Giglio has been involved in numerous high profile cases, most notably a case involving corruption allegations against the Chief Justice, and another separate case of alleged fraud against the husband of former Minister of Gozo, Giovanna Debono. He also defended former Parliamentary Secretary Chris Said in a case of alleged perjury.

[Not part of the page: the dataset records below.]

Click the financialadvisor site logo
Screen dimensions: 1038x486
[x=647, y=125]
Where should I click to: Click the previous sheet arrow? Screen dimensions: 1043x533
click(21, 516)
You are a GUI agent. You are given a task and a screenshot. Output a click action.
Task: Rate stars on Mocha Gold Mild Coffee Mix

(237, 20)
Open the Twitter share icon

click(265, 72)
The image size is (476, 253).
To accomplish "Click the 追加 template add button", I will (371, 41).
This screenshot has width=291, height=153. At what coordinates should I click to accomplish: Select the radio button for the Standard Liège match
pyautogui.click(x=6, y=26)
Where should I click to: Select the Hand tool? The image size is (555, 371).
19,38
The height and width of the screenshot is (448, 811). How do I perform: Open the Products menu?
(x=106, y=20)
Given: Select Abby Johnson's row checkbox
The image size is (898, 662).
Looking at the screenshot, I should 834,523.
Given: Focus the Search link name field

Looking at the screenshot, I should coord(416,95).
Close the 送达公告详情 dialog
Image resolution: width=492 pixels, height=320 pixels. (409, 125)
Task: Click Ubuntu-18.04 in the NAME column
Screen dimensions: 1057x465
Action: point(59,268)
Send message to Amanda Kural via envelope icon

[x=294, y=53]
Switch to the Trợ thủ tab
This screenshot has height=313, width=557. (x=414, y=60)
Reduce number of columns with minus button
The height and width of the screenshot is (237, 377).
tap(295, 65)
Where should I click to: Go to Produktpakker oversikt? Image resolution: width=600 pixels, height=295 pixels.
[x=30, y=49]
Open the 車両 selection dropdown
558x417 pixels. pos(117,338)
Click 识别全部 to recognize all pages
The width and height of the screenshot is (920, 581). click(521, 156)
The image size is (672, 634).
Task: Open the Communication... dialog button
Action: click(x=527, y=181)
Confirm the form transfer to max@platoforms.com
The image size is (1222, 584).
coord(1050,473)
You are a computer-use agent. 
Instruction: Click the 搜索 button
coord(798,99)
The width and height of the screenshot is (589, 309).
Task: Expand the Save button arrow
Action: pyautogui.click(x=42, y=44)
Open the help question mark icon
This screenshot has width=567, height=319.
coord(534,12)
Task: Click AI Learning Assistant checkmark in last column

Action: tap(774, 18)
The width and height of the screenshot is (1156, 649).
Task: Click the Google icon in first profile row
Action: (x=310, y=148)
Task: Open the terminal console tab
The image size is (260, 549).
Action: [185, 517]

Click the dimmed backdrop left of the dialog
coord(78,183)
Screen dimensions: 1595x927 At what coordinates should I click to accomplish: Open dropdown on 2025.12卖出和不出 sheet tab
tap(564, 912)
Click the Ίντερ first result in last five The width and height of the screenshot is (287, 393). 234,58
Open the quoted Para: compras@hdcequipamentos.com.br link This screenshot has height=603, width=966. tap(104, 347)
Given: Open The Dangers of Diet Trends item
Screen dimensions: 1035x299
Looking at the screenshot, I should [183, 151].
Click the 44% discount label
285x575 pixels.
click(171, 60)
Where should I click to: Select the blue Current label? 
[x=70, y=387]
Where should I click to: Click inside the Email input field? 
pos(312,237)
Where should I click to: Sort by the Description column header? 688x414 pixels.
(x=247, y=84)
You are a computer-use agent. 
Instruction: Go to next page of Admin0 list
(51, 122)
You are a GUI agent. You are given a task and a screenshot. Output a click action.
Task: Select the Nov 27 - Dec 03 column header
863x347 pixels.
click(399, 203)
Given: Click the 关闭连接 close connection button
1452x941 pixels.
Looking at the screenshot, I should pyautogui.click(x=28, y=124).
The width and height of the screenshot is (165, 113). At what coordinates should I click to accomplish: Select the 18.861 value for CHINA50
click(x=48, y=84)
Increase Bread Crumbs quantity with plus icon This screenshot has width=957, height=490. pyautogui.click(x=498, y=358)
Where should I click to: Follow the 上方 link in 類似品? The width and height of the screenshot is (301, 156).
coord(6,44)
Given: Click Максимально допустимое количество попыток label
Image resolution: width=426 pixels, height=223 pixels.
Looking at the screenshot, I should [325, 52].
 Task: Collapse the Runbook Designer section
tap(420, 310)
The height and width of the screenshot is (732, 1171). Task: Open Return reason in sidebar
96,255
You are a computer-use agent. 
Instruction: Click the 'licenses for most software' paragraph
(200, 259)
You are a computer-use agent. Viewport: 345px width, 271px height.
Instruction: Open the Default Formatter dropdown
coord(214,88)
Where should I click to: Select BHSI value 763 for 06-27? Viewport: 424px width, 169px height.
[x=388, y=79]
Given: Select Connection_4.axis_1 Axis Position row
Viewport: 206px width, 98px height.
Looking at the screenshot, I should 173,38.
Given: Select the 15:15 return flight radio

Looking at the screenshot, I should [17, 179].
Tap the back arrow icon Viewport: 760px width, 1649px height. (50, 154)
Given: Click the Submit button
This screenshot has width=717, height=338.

Joseph Giglio is also a lecturer in Criminal Law at the University of Malta. He is often invited to address various seminars and take part in talks focusing on criminal law. Through his legal experience, he provides his students with the necessary guidance, knowledge and insight to criminal proceedings, in order to enable them to be better prepared when they participate in criminal law moot court cases.

== Political career ==
Joseph Giglio has been a member of the Parliament of Malta since 2022 where he got elected with the highest number of votes in both District 9 and District 10. He previously served as Shadow Minister for Home Affairs.

A former lawyer for Pilatus Bank, Giglio came under controversy when, in a June 2022 interview, he criticized a whistleblower who had exposed a corruption scandal by Pilatus Bank in 2018;

Since June 2026, he is now serving as Shadow Minister for Justice, Research, and innovation.